The Vale do Sinos Regional Development Association, VALETEC, was established in 1998 as a non-profit private civil partnership at the Sinos River Valley in southern Brazil. Its goal is to promote technological development in the Vale do Sinos region by stimulating regional integration, providing incentives for entrepreneurship, while creating, attracting, hosting, and developing companies. In order to achieve this goal, VALETEC develops and manages environments for technological innovation, such as incubators, entrepreneurial condominiums, technology parks and complexes, as well as other initiatives aligned with this focus. VALETEC's main commitment is to contribute for the improvement of the Vale do Sinos quality of life, while forging links between educational and research institutions and the society, governments, and companies. This contributes to generate jobs and wealth, boosting the sustainable development of the Vale do Sinos technopolitan project.

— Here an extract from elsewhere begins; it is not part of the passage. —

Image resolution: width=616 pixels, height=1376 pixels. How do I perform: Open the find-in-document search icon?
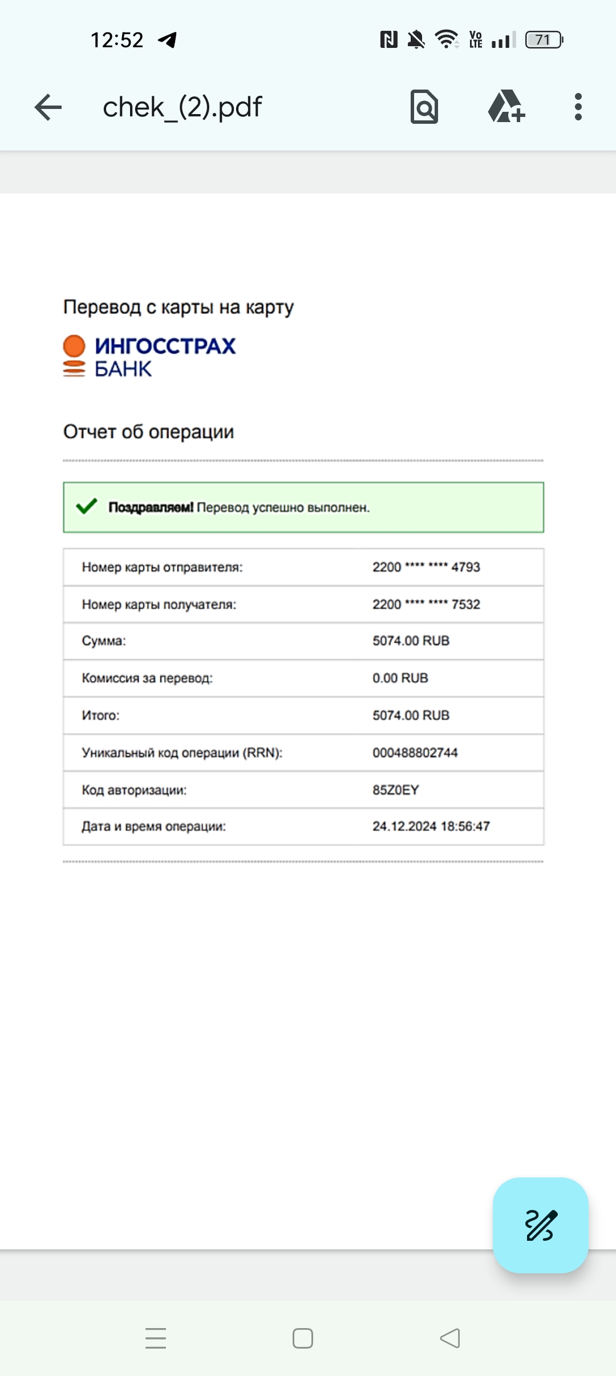(424, 107)
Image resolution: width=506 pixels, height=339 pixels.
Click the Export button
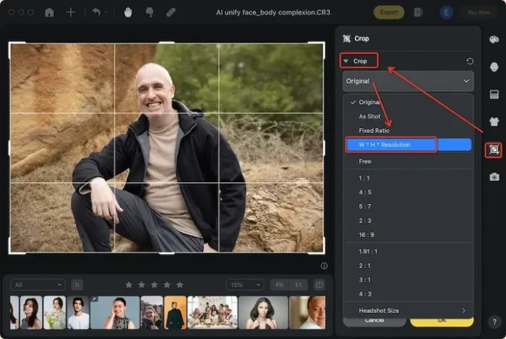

One of VALETEC's main initiatives was the creation of the Vale do Sinos Technology Park, VALETEC Park. The park currently works as a regional, multicampi and multisector enterprise, with its main axis following the path of highways RS-239 and BR-116, the Innovation Route. The first segment of the VALETEC Park was launched in the city of Campo Bom, in December, 2004. The second segment will consist of an urban park, to be established within the Hamburgo Velho's Historical Center, in the city of Novo Hamburgo. The park currently encompasses important educational institutions, research centers, labs, companies with intensive focus on knowledge, advanced services, incubators, entrepreneurial centers, facilities for the installation and expansion of companies, living areas and rooms for shared use.

The VALETEC Park is ready to host entrepreneurs, new or consolidated companies and institutions that develop or plan on developing clean technology, applied to the following priority areas: agriculture, animal husbandry, and agribusiness; automation and informatics; biotechnology; leather and footwear industry; design; energy; environment; telecommunications; and creative economy. In the city of Campo Bom, the park segment has capacity for over 120 companies, research centers, scientific and economic development organizations, and advanced service providers. The park's initially encompasses an area of 365,000 m², surrounded by lovely sceneries, a result of our deep respect for the environment. The surroundings have been keeping up with the park's growth. This is the result of the expansion and diversification of existing companies, along with the creation of spaces to host new business models and new areas for companies to operate in.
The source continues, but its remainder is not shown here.